Work required: Extract only the lines from the start of the entries below to the line with "[Show Menu] (13, 16)", inclusive; omit every picture.
Start of Extracted records
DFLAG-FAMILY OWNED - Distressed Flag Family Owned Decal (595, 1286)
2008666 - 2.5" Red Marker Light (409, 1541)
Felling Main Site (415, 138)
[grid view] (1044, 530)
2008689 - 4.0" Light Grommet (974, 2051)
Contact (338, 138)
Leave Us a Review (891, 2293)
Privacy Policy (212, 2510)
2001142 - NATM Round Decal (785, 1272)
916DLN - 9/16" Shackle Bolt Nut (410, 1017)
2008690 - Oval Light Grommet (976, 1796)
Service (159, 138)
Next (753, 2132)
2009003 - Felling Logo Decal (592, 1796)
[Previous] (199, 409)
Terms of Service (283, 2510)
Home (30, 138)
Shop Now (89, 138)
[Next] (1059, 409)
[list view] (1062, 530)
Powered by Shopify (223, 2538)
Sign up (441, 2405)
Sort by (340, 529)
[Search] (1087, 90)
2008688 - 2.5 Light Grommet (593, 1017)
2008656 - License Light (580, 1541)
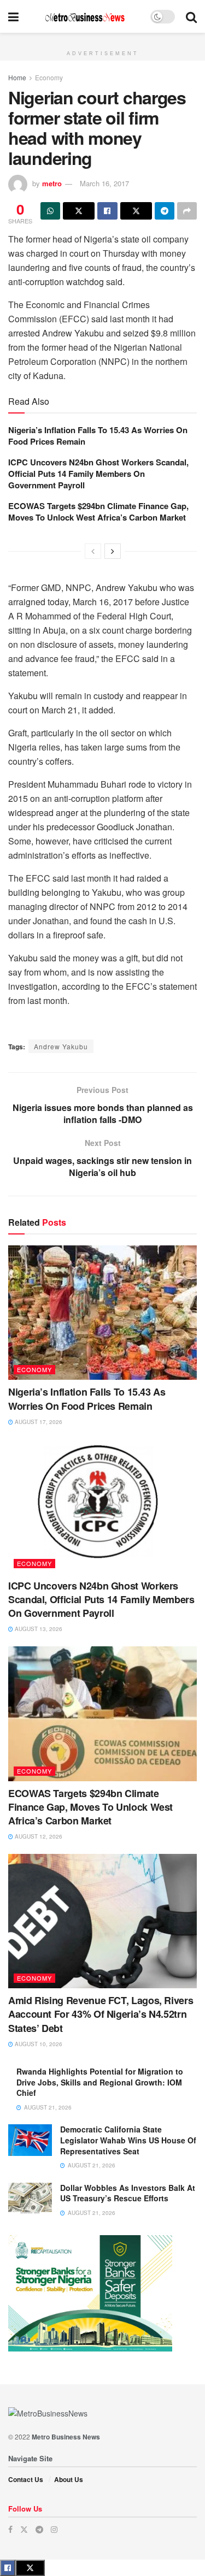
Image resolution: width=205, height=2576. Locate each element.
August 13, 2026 (37, 1629)
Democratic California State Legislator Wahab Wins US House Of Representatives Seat (128, 2140)
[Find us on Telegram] (39, 2529)
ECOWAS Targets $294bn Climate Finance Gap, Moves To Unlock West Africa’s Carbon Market (98, 511)
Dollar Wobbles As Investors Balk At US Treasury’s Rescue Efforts (127, 2193)
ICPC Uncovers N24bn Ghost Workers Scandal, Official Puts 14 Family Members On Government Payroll (98, 473)
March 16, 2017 (104, 183)
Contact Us (25, 2479)
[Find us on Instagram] (54, 2529)
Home (17, 77)
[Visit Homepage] (85, 16)
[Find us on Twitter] (24, 2529)
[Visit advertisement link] (102, 39)
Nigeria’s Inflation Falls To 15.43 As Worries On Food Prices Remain (98, 435)
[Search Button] (191, 16)
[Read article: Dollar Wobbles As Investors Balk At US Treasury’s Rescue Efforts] (30, 2198)
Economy (49, 77)
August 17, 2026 (37, 1422)
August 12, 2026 (37, 1836)
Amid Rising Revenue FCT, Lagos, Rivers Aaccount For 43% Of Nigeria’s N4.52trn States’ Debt (100, 2014)
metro (52, 183)
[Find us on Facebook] (10, 2529)
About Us (68, 2479)
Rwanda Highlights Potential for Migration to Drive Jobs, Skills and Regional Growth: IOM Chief (99, 2082)
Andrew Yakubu (61, 1046)
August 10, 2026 (37, 2044)
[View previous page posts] (93, 551)
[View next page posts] (112, 551)
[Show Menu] (13, 16)
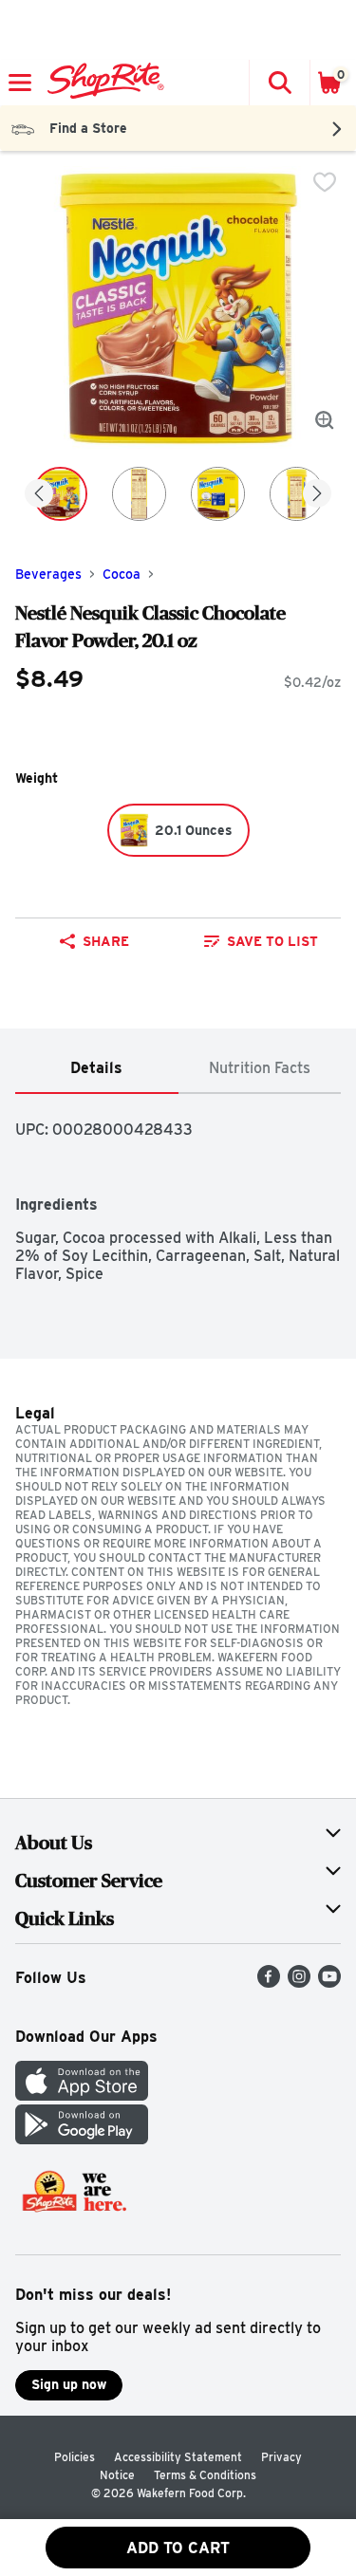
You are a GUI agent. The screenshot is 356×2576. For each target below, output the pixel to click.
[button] (279, 82)
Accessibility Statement (178, 2457)
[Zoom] (324, 420)
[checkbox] (324, 182)
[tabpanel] (178, 1188)
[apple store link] (81, 2095)
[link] (262, 941)
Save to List (272, 941)
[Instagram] (299, 1983)
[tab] (96, 1069)
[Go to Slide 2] (139, 493)
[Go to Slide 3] (217, 493)
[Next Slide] (317, 495)
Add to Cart (178, 2548)
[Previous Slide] (39, 495)
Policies (74, 2457)
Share (106, 941)
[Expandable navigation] (20, 82)
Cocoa (122, 574)
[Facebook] (268, 1983)
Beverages (48, 574)
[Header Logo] (102, 82)
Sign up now (68, 2384)
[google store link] (81, 2139)
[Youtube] (329, 1983)
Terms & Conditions (205, 2475)
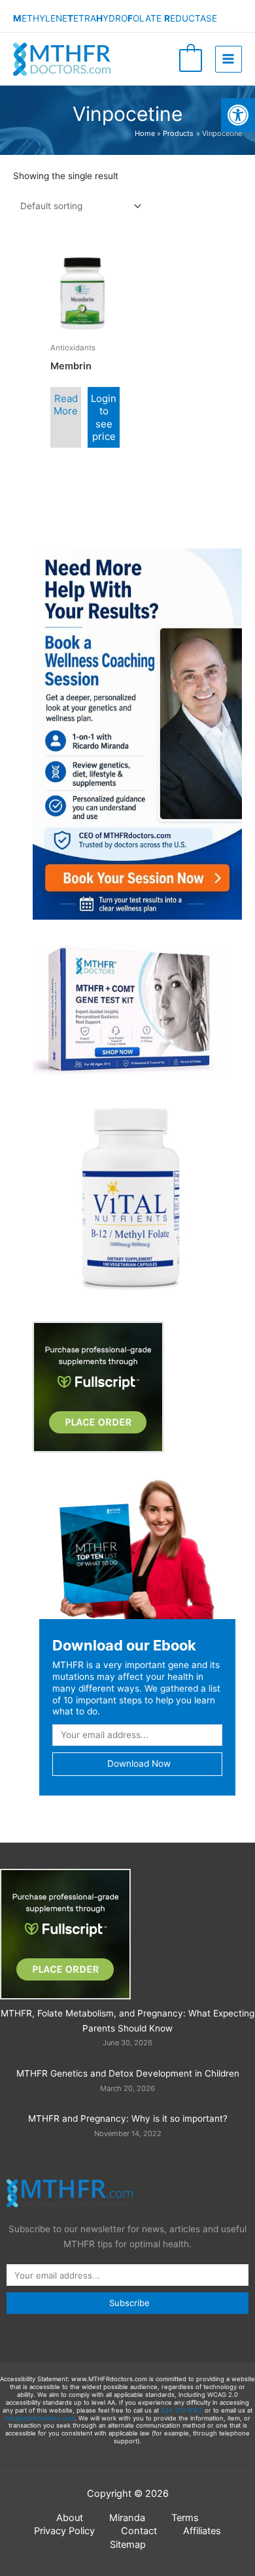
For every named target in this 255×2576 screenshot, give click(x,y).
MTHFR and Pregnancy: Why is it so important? (128, 2118)
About (69, 2518)
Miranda (127, 2518)
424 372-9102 (182, 2410)
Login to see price (103, 417)
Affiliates (202, 2531)
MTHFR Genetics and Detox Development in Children (127, 2073)
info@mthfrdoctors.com (40, 2418)
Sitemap (128, 2545)
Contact (139, 2531)
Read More (66, 405)
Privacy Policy (64, 2531)
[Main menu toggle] (228, 59)
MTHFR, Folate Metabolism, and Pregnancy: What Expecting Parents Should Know (127, 2020)
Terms (185, 2518)
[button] (238, 115)
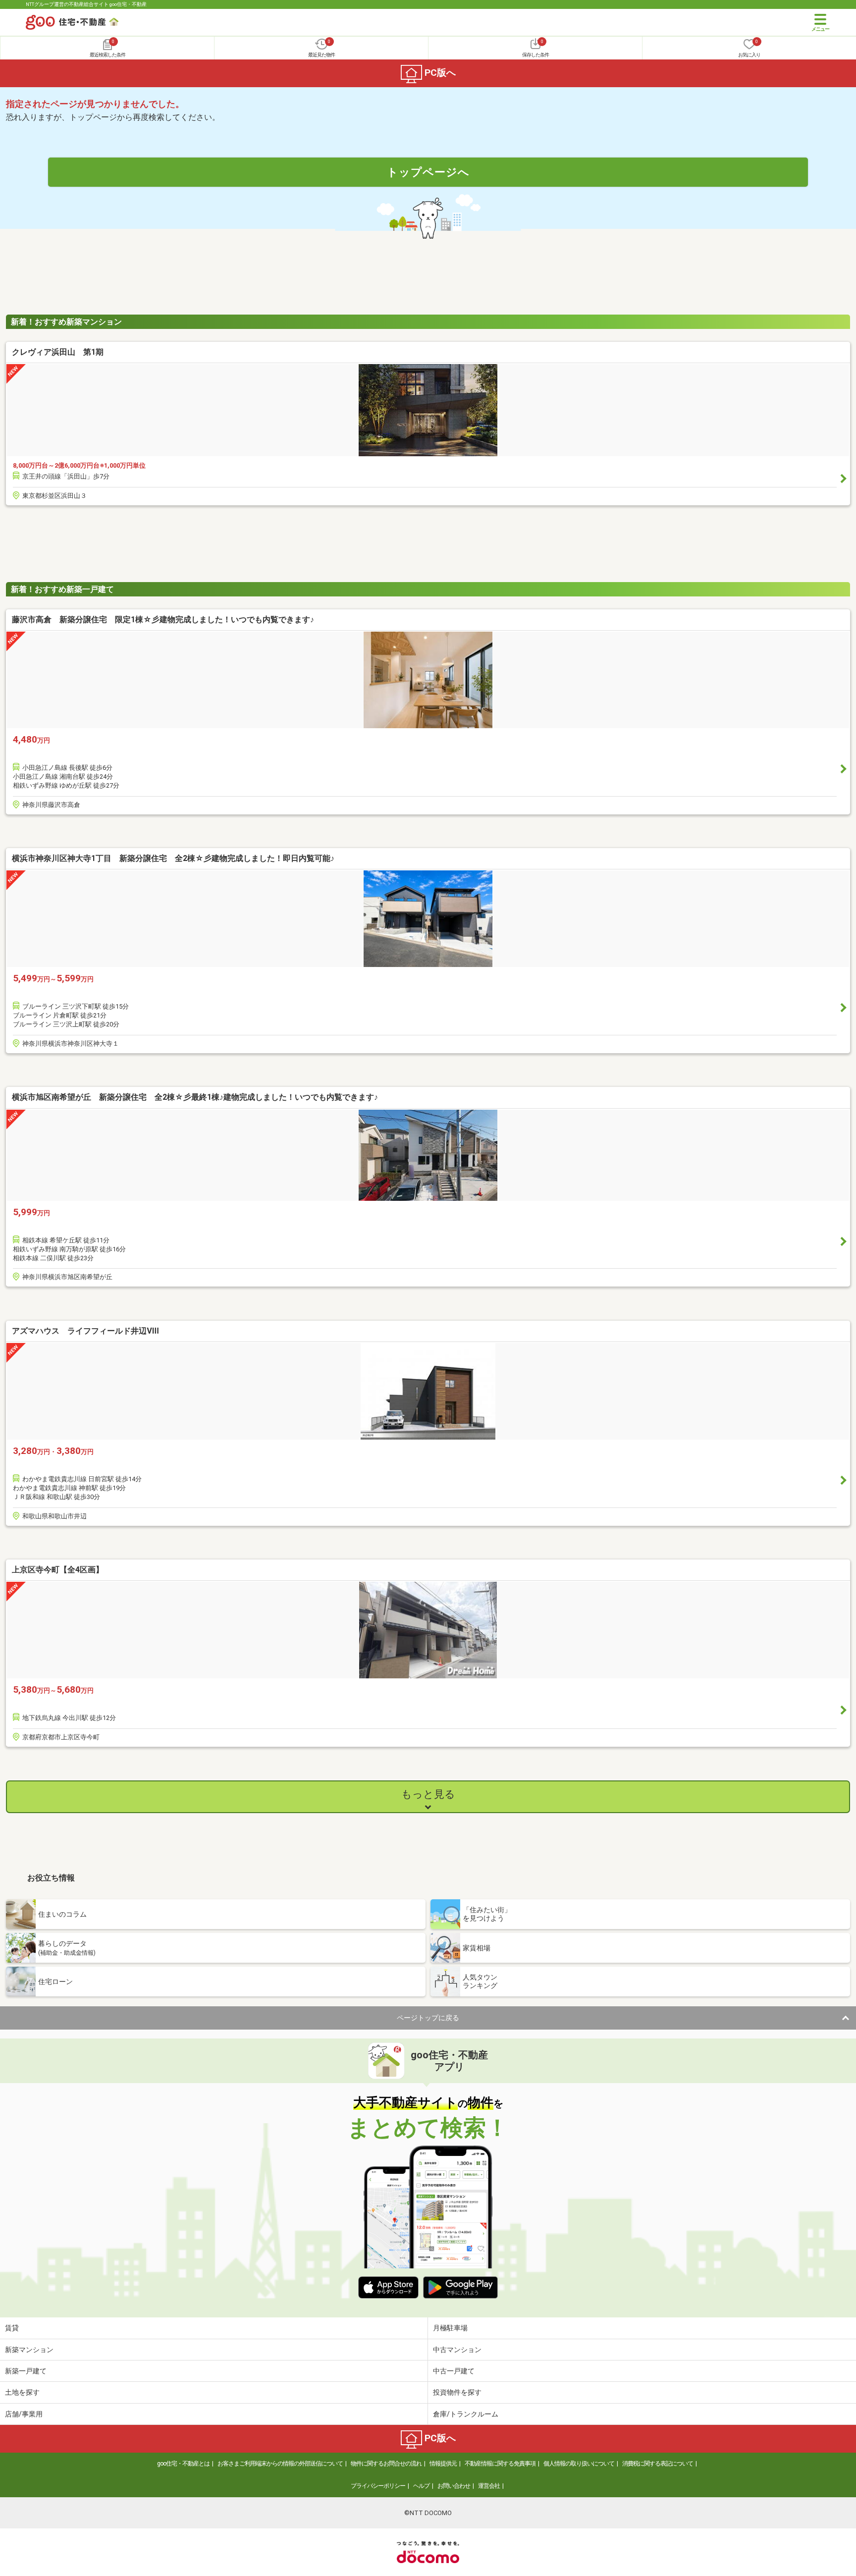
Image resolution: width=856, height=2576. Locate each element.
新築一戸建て (26, 2371)
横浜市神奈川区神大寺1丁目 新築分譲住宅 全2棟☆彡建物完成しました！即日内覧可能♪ (173, 858)
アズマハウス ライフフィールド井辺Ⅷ (85, 1331)
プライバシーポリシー (378, 2485)
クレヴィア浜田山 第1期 (58, 352)
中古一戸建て (454, 2371)
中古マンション (457, 2350)
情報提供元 (443, 2463)
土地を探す (22, 2392)
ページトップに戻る (428, 2018)
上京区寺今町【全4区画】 (58, 1569)
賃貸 (12, 2328)
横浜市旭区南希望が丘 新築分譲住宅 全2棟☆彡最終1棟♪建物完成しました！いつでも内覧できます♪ (195, 1097)
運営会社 (489, 2485)
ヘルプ (421, 2485)
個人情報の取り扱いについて (578, 2463)
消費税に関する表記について (657, 2463)
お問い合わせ (453, 2485)
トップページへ (428, 171)
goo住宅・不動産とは (183, 2463)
End of Extracted records
Answer to this task:
DFLAG-FAMILY OWNED - Distressed Flag Family Owned Decal (595, 1286)
2008666 - 2.5" Red Marker Light (409, 1541)
Felling Main Site (415, 138)
[grid view] (1044, 530)
2008689 - 4.0" Light Grommet (974, 2051)
Contact (338, 138)
Leave Us a Review (891, 2293)
Privacy Policy (212, 2510)
2001142 - NATM Round Decal (785, 1272)
916DLN - 9/16" Shackle Bolt Nut (410, 1017)
2008690 - Oval Light Grommet (976, 1796)
Service (159, 138)
Next (753, 2132)
2009003 - Felling Logo Decal (592, 1796)
[Previous] (199, 409)
Terms of Service (283, 2510)
Home (30, 138)
Shop Now (89, 138)
[Next] (1059, 409)
[list view] (1062, 530)
Powered by Shopify (223, 2538)
Sign up (441, 2405)
Sort by (340, 529)
[Search] (1087, 90)
2008688 - 2.5 Light Grommet (593, 1017)
2008656 - License Light (580, 1541)
Image resolution: width=205, height=2576. Locate each element.
August 13, 2026 (37, 1629)
Democratic California State Legislator Wahab Wins US House Of Representatives Seat (128, 2140)
[Find us on Telegram] (39, 2529)
ECOWAS Targets $294bn Climate Finance Gap, Moves To Unlock West Africa’s Carbon Market (98, 511)
Dollar Wobbles As Investors Balk At US Treasury’s Rescue Efforts (127, 2193)
ICPC Uncovers N24bn Ghost Workers Scandal, Official Puts 14 Family Members On Government Payroll (98, 473)
March 16, 2017 (104, 183)
Contact Us (25, 2479)
[Find us on Instagram] (54, 2529)
Home (17, 77)
[Visit Homepage] (85, 16)
[Find us on Twitter] (24, 2529)
[Visit advertisement link] (102, 39)
Nigeria’s Inflation Falls To 15.43 As Worries On Food Prices Remain (98, 435)
[Search Button] (191, 16)
[Read article: Dollar Wobbles As Investors Balk At US Treasury’s Rescue Efforts] (30, 2198)
Economy (49, 77)
August 17, 2026 (37, 1422)
August 12, 2026 (37, 1836)
Amid Rising Revenue FCT, Lagos, Rivers Aaccount For 43% Of Nigeria’s N4.52trn States’ Debt (100, 2014)
metro (52, 183)
[Find us on Facebook] (10, 2529)
About Us (68, 2479)
Rwanda Highlights Potential for Migration to Drive Jobs, Skills and Regional Growth: IOM Chief (99, 2082)
Andrew Yakubu (61, 1046)
August 10, 2026 (37, 2044)
[View previous page posts] (93, 551)
[View next page posts] (112, 551)
[Show Menu] (13, 16)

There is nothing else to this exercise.